__Excerpt to read__.

------------------------------

The powers that be at Le Meurice (opened in 1835) decided to give carte blanche to Monsieur Starck and Ara. “A bold idea,” laughed Starck. “Evolution is an obligation, even the famous sac Hermès evolves. My vision for Le Meurice is rock n’roll with respect!”

Alain Ducasse at Le Meurice
Alain Ducasse at Le Meurice. Photo: Pierre Monetta

Le Meurice restaurants are headed by Alain Ducasse who recently asked the excellent chef Jocelyn Herland to cross the channel from the Dorchester, London, where he won 3-Michelin stars, and to take over as Executive chef.

“The meal is a story, the table the stage,” said Monsieur Ducasse.

Born in the Auvergne region, chef Herland formerly worked with Alain Ducasse in Paris. “Having had no working experience outside France, carrying the Ducasse brand in London was definitely a big challenge”, he said. “I am excited to be back here with my family”, he reflects. “In the Dali we will be serving a Mediterranean style cuisine of the sun, with accents on sharing plates, and in the gastronomic restaurant there is a more formal style of lunch and dinner to showcase the beautiful room, with fabulous breads and pastries by Cédric Grolet”, says chef Herland.

------------------------------

__Aim 1__.
In the piece on Le Meurice, why did chef Herland find carrying the Ducasse brand in London a big challenge?
__Aim 2__.
Name every person mentioned in the piece on Le Meurice.
__Aim 3__.
Carry the piece on Le Meurice forward from its last sentence.

__Data records__.
------------------------------

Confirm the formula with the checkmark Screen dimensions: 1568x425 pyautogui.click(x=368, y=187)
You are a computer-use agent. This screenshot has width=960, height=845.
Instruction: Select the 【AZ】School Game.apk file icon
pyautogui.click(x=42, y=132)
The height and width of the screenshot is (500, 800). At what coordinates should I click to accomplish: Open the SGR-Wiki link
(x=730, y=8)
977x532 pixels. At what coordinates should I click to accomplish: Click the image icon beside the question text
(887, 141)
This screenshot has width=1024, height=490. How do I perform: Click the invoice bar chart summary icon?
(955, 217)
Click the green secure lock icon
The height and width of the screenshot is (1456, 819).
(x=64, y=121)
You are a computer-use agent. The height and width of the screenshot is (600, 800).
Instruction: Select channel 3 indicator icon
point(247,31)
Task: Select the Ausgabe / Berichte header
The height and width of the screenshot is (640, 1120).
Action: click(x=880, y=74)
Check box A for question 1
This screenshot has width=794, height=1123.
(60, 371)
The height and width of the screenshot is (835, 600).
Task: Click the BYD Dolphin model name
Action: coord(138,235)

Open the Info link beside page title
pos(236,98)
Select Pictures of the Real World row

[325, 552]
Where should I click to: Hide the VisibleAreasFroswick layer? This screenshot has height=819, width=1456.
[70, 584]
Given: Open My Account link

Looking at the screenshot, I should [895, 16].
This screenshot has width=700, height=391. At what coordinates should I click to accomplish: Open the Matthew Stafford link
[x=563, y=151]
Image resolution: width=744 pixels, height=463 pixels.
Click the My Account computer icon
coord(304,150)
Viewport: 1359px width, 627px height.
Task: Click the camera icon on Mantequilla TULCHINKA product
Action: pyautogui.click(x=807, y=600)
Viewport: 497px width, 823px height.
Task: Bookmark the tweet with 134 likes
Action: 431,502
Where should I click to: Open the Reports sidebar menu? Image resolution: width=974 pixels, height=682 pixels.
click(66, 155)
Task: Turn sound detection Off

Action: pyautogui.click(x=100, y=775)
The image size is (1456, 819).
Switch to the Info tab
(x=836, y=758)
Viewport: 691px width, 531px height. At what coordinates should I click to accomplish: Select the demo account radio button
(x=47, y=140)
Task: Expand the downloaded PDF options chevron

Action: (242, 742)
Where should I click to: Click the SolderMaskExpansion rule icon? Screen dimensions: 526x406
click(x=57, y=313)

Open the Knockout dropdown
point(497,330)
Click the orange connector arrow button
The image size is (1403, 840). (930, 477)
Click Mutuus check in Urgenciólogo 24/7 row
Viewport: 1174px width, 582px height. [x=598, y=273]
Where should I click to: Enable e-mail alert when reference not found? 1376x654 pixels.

------------------------------

__Written reply 1__.
He had no working experience outside France.

__Written reply 2__.
Starck, Ara, Alain Ducasse, Jocelyn Herland, Pierre Monetta, Cédric Grolet

__Written reply 3__.
The newly designed restaurant at Le Meurice
The newly designed restaurant at Le Meurice. Photo: Pierre Monetta

The sumptuous dining room, inspired by the Salon de la Paix at the Château de Versailles and overlooking the Tuileries Gardens, now showcases the bounty of the market with a huge central table laden with fresh vegetables (Lunch & dinner from 85€-380€ + wine)– “the Queen of the meal”, explained Ducasse. There’s a high chef’s table, seating 8, and some interesting “conversation stopper” contemporary glass sculptures by Aristide Najean as well as a screen that looks like a roaring white fire – but which isn’t – pure Starck.

Ara Starck’s take involved spending afternoons in the lobby observing, watching the dynamics of people coming and going, getting engaged, meeting for business, having drinks in Le Bar 228 (also part of the €1.8 million renovations). “Then I realized what was needed for the Dali space”, said Ara of the dramatic surrealistic canvas ceiling mural she created in 2007 to which she has added and enlarged. “Have no fear of perfection – you’ll never reach it!” said Salvador Dali.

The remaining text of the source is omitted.